571 Projects is pleased to announce the exhibition Seductive Resolution, a group show curated by DTL Projects that brings together the work of three emerging artists: Noah Landfield, Laurel Lueders and Tatiana Istomina.
These three artists’ distinctive voices are unified through the theme of recollection – of place, history, and person. Landfield’s monumental paintings of cities in Japan take the long view, literally recalling photographs taken from space: abstract, and yet vaguely familiar. Lueders’ large scale photographs capture the mid-ground and present intimate surfaces amidst the rubble of decaying historic architecture. Istomina’s oil paintings and watercolors shift to close-up, focusing on the information carried in faces, famous paintings and environmental surroundings; a search for humanity within archival photographs and images of 20th century Russia. With sparkling colors, velvety shadows and delicate mark-making, the works shimmer like memories: the perception is strong, its exactness fragile. Collectively, Landfield, Lueders and Istomina invite us to look both to and beyond the surfaces of their works to reconsider what is certain, and recall what may be impermanent.
Noah Landfield graduated from Hunter College MFA program in 2009. He is the recipient of the Joan Mitchell Foundation Award for Painters and Sculptors (2010) and the Tony Smith Award (2009). Noah's large-scale paintings marry abstraction with realism, calibrating cityscapes with atmospheric washes of color. Based on composite photographs, the paintings provide a view of the earth’s surface as imprinted by man and nature.

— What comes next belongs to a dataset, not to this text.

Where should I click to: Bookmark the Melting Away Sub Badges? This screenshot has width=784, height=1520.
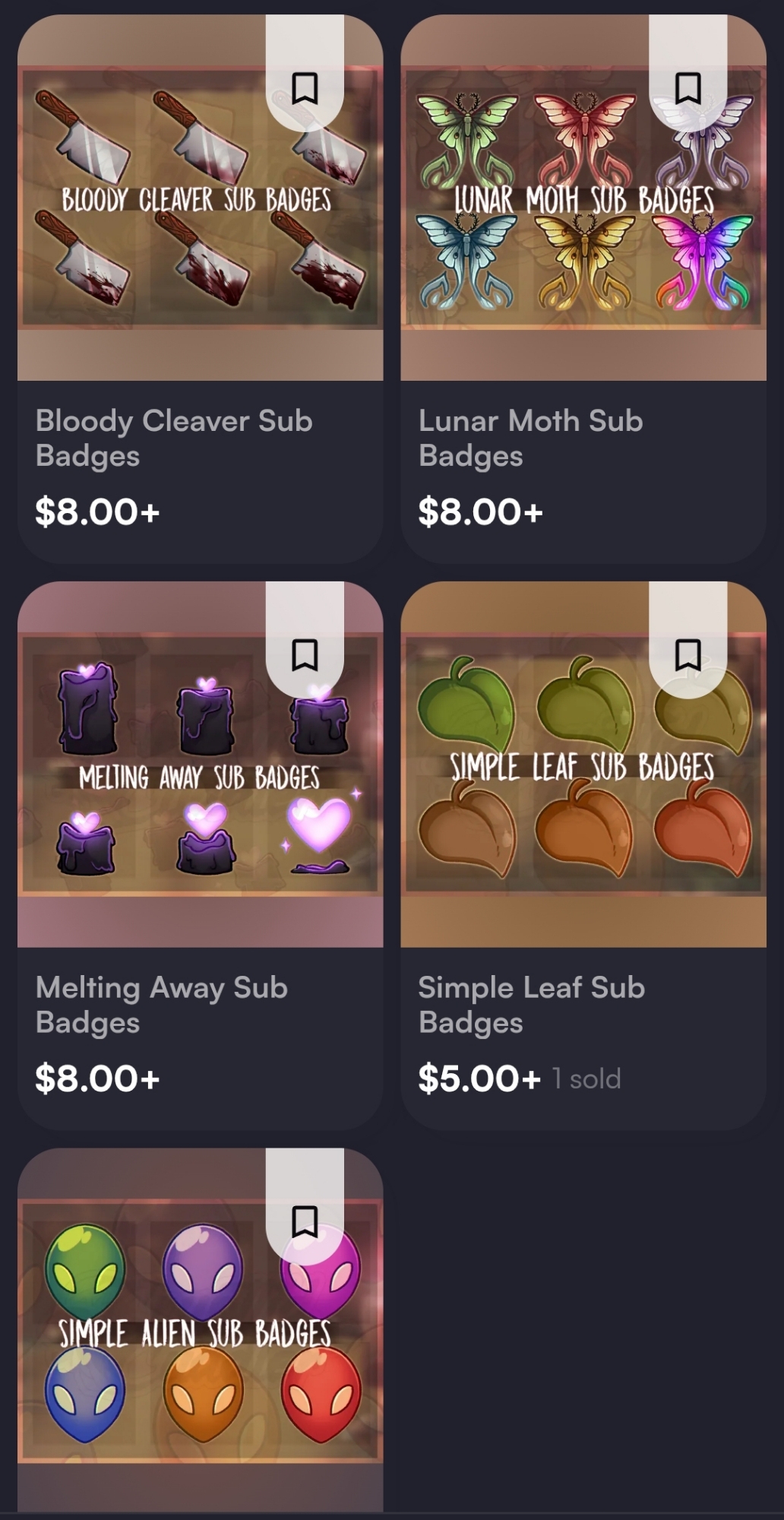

Laurel Lueders graduated from the School of Visual Arts MFA Fine Arts program in 2010. She is the recipient of a Kunststipendium from the Sachsen-Anhalt Endowment for Fine Art in Germany, a U.S. Consulate Arts and Cultural Grant, the Paula Rhodes Memorial Award, and the Susan Wirth Fellowship for the Arts. Her photographic works are based in printmaking, and her process involves manipulating, layering, scratching, and adding marks to the photographic surface. The fractured images defy immediate recognition and dare the viewer to enter a unique space – tactile, emotional, and unexpected.
Tatiana Istomina graduated from Parsons/The New School for Design MFA Program in 2011, and is the recipient of a 2010 Graduate Student scholarship. She also holds a Ph.D. in Geophysics (2010) from Yale University. Her training as a scientist directly informs her art, as she explores the failure of systems and the success of circumstance. With each repeated experiment, the essence of what once was is available through variations and mutations of the original. Her work speaks to the fallible nature of memory and history.